I don’t think so. I love science, biology specifically, though I appreciate the other disciplines. And I’m totally committed to my faith. I think science and faith can be reconciled in ways that we just need to take the time to understand. I’m actually really surprised I haven’t written about their intersections before. So. Let’s dive in, shall we?

A lot of the questions seem to revolve around the origin of the universe and evolution.  We ask, how can the Earth be as old as science says it is, or how can evolution be possible, when Genesis says something else? Shouldn’t we trust the Bible, the source of truth? OR, shouldn’t we trust these cold, empirical facts that have been proven countless times? Nothing proves the existence of God, and how can we trust something we don’t have proof in? Now I’m not here to give robust, theologically and scientifically sound answers to these questions simply because I don’t have all of the knowledge necessary to do so. So I’m sorry to introduce those questions and then not answer them. But I still have something to say, as evidenced by the paragraphs of words below this.
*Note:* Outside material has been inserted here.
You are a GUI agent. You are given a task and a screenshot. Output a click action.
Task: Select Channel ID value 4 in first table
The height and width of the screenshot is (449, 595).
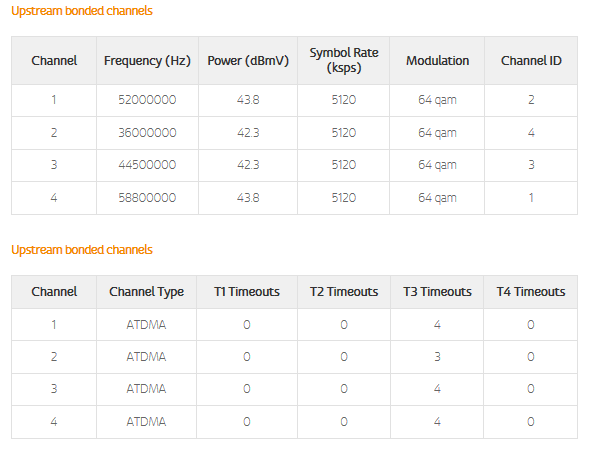pos(531,133)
I think the funny thing is that both sides have a limited view of God and a puffed up view of human knowledge. On the exclusive faith side, we fall into the trap of thinking we understand the Bible perfectly, that the way we have read it for all of history is the only way it can be read. I’m not saying the Bible isn’t true; I’m saying we need to give ourselves a little less credit and accept that maybe it’s a bit more complicated than the way we picture it, that we cannot understand it fully, that we cannot understand God fully.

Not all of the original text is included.